Geophysical Journal International ◽

10.1093/gji/ggz517 ◽

2019 ◽

Author(s):

Mohsen Romeshkani ◽

Mohammad A Sharifi ◽

Dimitrios Tsoulis

Keyword(s):

Gravity Field ◽

Gravity Model ◽

Variance Component ◽

Gravity Anomalies ◽

Variance Component Estimation ◽

Third Order ◽

Global Gravity ◽

Isostatic Gravity ◽

Component Estimation ◽

Global Gravity Model

Abstract Satellite gradiometry data provide the framework for estimating and validating Earth's gravity field from second and third order derivatives of the Earth's gravitational potential. Such procedures are especially useful when applied locally, as they relate to local and regional characteristics of the real gravity field. In the present study a joint inversion procedure is proposed for the estimation of gravity anomalies at sea surface level from second and third order potential derivatives, based on a standard Gauss-Markov estimation model.
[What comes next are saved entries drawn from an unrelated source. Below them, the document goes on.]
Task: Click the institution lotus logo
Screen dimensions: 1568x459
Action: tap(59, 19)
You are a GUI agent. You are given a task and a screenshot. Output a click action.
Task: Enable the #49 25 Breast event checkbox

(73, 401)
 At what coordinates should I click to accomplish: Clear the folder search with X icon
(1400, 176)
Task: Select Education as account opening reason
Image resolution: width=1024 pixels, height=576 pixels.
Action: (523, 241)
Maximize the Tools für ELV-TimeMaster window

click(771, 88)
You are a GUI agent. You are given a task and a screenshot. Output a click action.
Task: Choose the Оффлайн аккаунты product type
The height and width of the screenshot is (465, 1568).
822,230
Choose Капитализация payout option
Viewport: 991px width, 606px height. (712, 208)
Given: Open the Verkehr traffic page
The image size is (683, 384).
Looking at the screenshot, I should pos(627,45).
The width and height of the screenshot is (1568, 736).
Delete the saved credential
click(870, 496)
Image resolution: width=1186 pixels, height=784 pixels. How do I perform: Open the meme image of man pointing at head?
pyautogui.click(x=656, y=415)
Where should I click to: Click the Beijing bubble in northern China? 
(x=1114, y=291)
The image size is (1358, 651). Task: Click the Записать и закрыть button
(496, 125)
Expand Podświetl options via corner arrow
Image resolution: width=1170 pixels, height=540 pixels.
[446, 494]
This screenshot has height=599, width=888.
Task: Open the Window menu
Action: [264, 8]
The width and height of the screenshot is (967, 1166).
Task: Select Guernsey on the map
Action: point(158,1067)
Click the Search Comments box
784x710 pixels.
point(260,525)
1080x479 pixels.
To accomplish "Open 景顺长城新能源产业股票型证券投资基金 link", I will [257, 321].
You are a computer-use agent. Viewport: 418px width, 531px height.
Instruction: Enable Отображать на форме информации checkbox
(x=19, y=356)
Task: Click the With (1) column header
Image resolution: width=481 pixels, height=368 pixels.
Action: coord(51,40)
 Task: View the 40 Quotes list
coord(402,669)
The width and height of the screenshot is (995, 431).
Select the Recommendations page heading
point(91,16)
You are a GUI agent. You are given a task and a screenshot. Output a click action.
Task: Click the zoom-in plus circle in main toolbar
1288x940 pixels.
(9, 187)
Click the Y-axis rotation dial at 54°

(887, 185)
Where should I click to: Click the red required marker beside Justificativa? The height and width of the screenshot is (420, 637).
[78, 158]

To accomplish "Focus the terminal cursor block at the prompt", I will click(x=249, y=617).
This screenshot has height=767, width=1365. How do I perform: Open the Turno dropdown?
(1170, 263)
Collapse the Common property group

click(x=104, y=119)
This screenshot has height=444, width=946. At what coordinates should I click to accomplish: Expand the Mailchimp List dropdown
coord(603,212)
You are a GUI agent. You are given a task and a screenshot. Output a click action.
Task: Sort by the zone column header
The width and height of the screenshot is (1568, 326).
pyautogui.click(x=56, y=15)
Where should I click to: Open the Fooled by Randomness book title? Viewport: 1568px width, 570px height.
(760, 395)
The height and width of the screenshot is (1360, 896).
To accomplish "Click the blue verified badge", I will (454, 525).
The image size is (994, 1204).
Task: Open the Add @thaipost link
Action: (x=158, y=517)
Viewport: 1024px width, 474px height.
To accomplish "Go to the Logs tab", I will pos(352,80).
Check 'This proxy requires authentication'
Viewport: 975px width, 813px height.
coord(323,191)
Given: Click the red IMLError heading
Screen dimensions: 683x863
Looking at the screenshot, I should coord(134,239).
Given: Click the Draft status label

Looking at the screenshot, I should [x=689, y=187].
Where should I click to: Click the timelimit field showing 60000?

The estimation procedure is applied for a test area stretching over Iran involving simulated grids from GOCE-only model GGM_TIM_R05 at GOCE altitude and gravity anomalies recovered at sea level. In order to validate the proposed estimation three different reductions have been considered independently, namely the removal of the long-wavelength part of the observed field through a global gravity model, the removal of the high-frequency part of the field through the incorporation of a topographic/isostatic gravity model and the application of variance component estimation. The application of a global gravity model leads to an improvement in the individual component estimation of the order of magnitude 3 per cent to 73 per cent, with a significant reduction in bias to 4 mGal. Smoother gradient components can come out according to removing the topography and taking into account for isostasy that improved up results of recovery to 25 per cent for the radial second order derivative. Finally, the implementation of variance component estimation leads to no significant improvement in results of recovered gravity anomalies.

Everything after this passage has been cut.